Follow the (Very Small Amounts of, From Ordinary Politically Engaged Citizens) Money
October 9th, 2008 - 11:04am ET
Not to overload you all with NIXONLAND references, but man is the media carousel stuck on stupid. Atrios flags this L.A. Times pseudo-exposé on how the masses of ordinary citizens flocking to donate to the progressive presidential candidates in modest, non-plutocratic amounts exposes "flaws" in the campaign finance system. The article describes Obama's frightening "fundraising prowess"—when's the last time you've heard the word "prowess" used to describe anyone other than a charismatic Negro—and goes on to whine that "the FEC cannot conduct an audit unless there are significant questions about a candidate's fundraising."
L.A. Times, 1972 called! They want their false equivalence back!!
McGovern started using the word "Watergate" on the campaign trail, and the number $300,000, the amount Post reported the President's re-election campaign had earmarked "for sensitive political projects." The language was always received boomingly by Nixon-hating Democratic crowds. That was as far as the enthusiasm went. For every newspaper article about the investigation, there seemed to be an equally prominent piece casting aspersions on the Democrats' probity. The Government Accounting Office was supposed to be releasing an audit of Nixon's donations. On the day of Nixon's nomination, the bureau postponed its release. Larry O'Brien, reported a two-paragraph item on page 39 of the Times, charged the White House was using "every ounce of political muscle" to block it. The report found eleven "apparent and possible violations of the Federal Election Campaign Act." Nixon responded that both parties may have committed some "technical violations" and Stans said "the strong and persistent pressures placed on the GAO by the Democratic members of Congress" and "McGovern campaign operatives" were responsible for "innacuracies in the report." He asked for an audit of the Democrats.
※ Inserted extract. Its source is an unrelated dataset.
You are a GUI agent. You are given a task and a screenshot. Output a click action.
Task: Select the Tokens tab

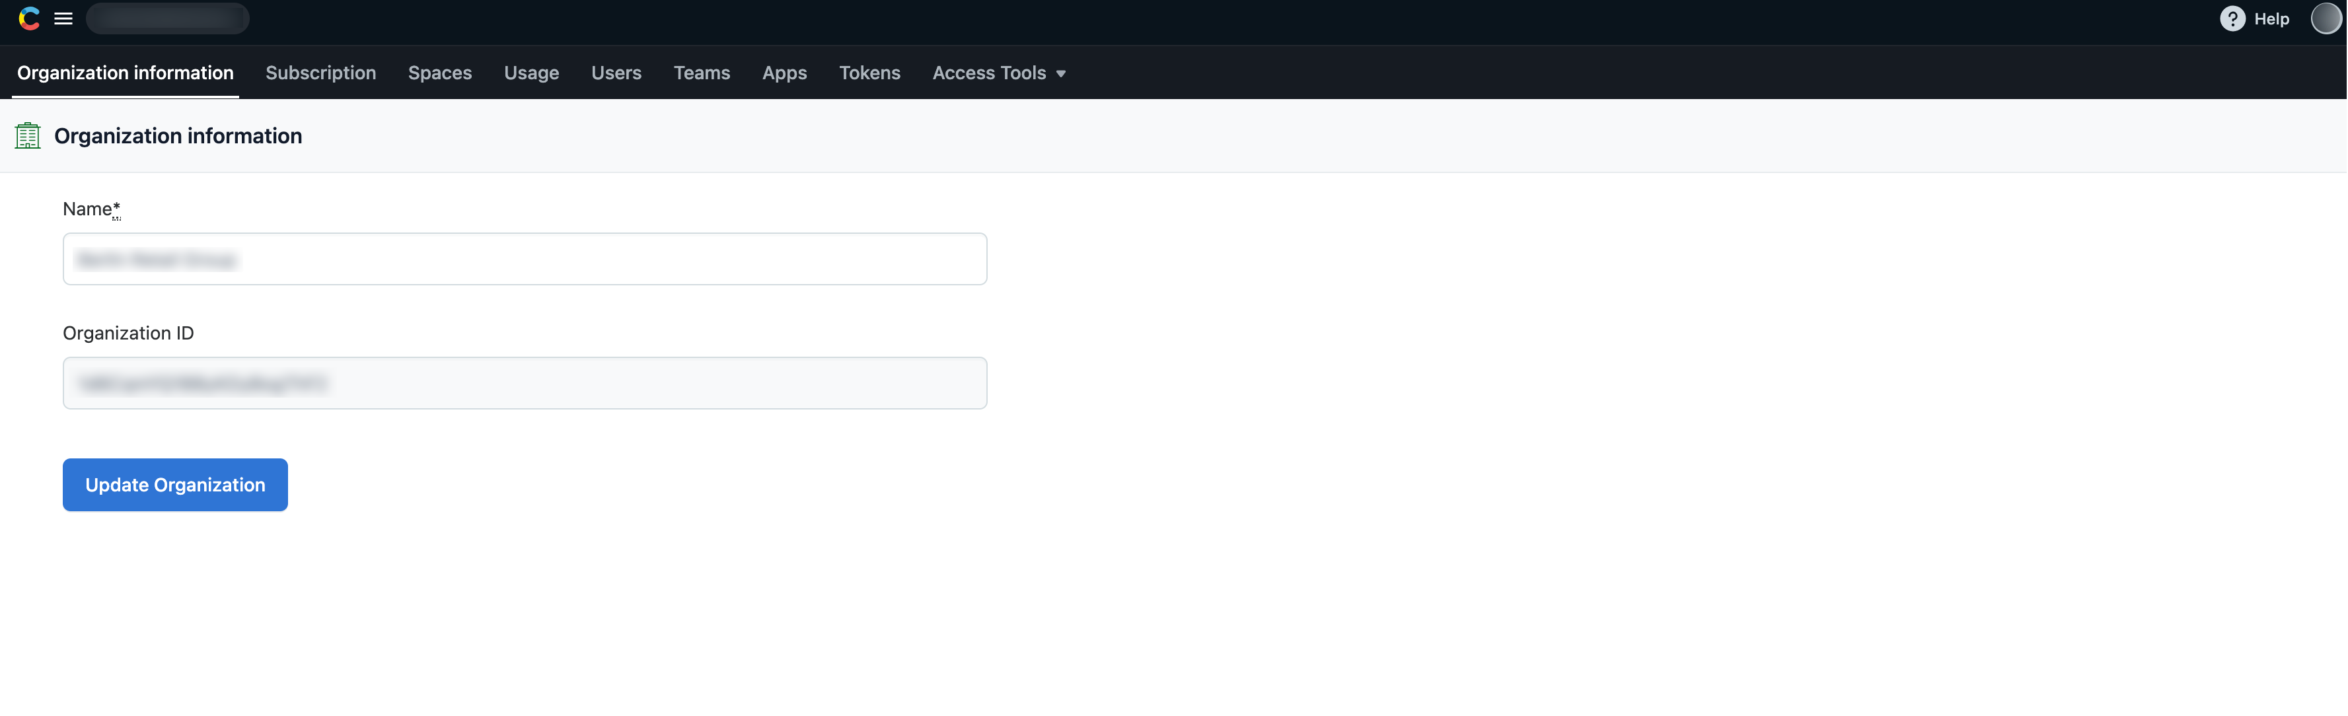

McGovern said he'd welcome it.
There followed a cavalcade of page 1 headlines: "G.A.O. Is Auditing McGovern's Books"; "Dole Charges 7 Violations of Election Act"; "Inquiry By GAO: Democratic Funds Probe Finds Technical Violations." One article, "McGovern Mail Lottery Charge Being Studied," followed up the charges of "apparent illegality" after McGovern announced he would pick 250 names at random from his hundreds of thousands of small contributors for a Andrew Jackson-style "People's Dinner Party" in the White House." A Republican congressman called that "a clear-cut case of dangling special favors and privileges in return for a political campaign contribution...a desperate, shabby inducement and the lowest insult yet to the American voter."